*Your goal*: When "plus" occurs in a line of the material, copy that line.

*Data for the task*:
----
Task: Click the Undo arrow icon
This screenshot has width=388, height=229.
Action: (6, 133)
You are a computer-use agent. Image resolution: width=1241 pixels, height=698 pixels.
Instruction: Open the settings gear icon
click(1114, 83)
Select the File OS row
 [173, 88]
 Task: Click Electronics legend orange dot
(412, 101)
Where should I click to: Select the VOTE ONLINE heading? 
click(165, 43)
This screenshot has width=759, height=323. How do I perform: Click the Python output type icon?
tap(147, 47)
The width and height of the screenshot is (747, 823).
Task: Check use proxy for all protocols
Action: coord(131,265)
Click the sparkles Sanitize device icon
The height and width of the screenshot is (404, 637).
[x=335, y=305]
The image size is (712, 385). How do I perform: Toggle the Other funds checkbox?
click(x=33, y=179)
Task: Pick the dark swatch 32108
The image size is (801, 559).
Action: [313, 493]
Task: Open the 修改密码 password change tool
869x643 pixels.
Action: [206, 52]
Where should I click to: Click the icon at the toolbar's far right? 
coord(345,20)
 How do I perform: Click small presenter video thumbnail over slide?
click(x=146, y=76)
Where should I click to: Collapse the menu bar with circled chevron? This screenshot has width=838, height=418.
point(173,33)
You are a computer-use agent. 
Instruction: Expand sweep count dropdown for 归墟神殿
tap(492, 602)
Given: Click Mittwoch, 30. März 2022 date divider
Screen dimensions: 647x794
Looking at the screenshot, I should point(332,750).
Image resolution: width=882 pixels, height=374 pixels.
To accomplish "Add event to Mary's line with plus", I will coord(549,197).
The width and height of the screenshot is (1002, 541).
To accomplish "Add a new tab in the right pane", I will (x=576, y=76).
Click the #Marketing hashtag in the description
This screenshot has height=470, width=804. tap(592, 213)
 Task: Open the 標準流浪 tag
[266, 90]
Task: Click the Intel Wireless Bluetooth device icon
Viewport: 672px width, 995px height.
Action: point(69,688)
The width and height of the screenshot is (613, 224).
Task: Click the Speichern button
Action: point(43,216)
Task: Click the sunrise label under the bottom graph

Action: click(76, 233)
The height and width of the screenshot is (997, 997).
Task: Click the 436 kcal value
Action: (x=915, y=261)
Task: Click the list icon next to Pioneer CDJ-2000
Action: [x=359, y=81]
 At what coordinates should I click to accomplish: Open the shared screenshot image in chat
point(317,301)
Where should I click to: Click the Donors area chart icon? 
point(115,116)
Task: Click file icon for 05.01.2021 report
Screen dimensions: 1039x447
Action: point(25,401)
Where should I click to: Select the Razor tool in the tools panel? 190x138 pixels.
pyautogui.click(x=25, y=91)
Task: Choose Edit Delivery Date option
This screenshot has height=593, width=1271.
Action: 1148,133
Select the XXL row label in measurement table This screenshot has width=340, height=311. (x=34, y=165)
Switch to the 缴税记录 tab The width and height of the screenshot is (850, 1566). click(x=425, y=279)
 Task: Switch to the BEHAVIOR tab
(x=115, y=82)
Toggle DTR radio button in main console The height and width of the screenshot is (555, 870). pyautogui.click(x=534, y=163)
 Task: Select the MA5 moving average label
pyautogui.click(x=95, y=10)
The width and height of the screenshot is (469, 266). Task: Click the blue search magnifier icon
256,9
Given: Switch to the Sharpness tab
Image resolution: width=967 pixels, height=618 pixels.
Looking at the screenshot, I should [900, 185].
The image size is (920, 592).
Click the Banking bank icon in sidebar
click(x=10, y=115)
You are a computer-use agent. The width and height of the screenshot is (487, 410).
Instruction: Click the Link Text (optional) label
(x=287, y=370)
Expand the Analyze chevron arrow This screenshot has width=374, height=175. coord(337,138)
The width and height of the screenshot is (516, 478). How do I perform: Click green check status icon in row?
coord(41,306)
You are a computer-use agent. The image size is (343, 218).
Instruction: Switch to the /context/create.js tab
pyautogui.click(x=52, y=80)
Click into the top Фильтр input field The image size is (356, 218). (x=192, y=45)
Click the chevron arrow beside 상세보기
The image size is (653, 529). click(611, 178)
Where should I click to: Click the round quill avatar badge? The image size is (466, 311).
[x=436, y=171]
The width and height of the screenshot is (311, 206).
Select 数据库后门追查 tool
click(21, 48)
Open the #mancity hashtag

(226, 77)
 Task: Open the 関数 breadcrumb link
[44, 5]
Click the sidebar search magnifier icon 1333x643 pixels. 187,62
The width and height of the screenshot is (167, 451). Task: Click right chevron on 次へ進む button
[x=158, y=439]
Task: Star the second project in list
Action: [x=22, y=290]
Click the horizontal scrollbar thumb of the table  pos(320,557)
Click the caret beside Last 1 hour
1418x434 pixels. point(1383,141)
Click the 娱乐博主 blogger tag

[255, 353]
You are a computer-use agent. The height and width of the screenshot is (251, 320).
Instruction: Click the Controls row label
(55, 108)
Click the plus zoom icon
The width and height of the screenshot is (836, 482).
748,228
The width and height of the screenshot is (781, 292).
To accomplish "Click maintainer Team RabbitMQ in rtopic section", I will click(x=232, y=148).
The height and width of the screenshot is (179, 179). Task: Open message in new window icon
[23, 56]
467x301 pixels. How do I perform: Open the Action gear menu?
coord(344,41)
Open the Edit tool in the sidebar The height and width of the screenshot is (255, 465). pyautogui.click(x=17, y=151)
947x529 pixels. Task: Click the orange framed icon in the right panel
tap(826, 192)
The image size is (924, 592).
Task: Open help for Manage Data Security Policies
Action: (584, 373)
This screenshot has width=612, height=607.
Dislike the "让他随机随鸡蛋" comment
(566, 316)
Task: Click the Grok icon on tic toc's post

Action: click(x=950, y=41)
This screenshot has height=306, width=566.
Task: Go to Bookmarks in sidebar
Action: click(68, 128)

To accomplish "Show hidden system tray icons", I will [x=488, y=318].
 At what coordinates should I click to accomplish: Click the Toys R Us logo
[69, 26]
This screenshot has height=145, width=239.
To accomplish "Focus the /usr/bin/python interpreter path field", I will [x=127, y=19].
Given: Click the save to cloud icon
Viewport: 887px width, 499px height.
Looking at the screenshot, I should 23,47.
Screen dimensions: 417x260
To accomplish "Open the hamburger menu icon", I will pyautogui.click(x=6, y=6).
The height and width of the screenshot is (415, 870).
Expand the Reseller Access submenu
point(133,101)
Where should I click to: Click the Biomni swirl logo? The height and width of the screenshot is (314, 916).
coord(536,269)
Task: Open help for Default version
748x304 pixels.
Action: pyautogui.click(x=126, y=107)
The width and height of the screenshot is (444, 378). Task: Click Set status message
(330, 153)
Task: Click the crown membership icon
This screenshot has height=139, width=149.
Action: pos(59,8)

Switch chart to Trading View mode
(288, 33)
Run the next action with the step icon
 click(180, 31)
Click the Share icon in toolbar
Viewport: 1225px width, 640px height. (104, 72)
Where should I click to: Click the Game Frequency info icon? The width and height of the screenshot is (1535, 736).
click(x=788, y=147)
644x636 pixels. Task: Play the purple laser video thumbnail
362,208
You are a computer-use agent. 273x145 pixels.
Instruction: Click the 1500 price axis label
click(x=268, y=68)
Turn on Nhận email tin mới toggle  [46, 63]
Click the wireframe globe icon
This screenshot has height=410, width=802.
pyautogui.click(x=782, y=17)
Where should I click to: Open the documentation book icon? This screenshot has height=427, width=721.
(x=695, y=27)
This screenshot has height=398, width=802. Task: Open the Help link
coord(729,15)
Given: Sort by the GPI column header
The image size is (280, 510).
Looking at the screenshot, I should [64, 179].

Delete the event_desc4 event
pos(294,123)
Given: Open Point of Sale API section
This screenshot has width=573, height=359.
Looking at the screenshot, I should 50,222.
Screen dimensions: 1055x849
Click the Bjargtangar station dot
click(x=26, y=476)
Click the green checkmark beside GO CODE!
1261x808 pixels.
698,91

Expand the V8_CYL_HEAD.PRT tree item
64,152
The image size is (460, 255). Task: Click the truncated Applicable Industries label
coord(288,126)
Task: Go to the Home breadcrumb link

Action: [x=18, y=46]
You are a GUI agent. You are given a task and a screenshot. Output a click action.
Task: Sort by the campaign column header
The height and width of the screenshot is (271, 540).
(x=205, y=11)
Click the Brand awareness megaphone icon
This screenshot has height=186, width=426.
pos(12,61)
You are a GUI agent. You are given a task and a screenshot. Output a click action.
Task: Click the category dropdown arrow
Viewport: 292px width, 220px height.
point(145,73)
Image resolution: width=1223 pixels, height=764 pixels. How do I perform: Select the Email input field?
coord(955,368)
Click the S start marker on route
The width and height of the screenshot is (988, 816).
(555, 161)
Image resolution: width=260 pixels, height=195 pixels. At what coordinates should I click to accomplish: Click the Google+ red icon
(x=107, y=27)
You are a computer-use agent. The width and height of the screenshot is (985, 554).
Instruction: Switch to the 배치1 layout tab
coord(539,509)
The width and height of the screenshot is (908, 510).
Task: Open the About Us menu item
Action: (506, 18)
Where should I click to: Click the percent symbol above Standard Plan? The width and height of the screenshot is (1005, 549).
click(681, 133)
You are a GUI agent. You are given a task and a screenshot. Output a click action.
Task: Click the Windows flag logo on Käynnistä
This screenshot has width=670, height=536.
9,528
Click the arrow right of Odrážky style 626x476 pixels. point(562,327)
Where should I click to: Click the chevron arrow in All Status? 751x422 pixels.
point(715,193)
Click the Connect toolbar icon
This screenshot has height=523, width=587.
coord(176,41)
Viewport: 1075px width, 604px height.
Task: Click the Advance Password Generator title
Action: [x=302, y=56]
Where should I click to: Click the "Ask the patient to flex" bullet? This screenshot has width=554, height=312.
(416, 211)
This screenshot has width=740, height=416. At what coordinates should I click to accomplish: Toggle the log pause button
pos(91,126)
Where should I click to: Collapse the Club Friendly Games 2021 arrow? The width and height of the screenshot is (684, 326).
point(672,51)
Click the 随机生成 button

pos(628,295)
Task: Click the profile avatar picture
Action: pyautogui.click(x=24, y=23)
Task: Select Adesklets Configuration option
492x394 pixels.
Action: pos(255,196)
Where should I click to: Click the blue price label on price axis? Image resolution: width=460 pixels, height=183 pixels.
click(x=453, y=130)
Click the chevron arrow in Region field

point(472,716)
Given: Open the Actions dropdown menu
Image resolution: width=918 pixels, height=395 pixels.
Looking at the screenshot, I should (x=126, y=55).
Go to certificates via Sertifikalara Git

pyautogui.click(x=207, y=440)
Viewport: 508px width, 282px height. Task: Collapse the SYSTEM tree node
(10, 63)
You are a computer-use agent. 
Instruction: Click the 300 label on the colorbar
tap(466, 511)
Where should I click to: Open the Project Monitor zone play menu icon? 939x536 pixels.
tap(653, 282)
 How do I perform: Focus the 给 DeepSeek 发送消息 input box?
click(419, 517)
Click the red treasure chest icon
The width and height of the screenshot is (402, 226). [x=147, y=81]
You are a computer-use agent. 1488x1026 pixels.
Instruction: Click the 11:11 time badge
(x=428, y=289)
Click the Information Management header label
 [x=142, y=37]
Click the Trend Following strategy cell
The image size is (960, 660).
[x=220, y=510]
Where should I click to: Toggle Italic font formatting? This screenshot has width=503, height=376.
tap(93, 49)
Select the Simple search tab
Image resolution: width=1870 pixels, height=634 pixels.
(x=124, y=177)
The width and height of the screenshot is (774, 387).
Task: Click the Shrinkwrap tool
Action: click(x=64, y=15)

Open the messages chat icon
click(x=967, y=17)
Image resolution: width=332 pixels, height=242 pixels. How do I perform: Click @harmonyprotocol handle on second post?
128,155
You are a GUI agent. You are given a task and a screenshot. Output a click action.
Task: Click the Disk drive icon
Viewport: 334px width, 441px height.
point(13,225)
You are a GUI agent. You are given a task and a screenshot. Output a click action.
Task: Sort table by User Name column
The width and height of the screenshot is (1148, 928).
----
*Response box*:
To accomplish "Add event to Mary's line with plus", I will coord(549,197).
Click the plus zoom icon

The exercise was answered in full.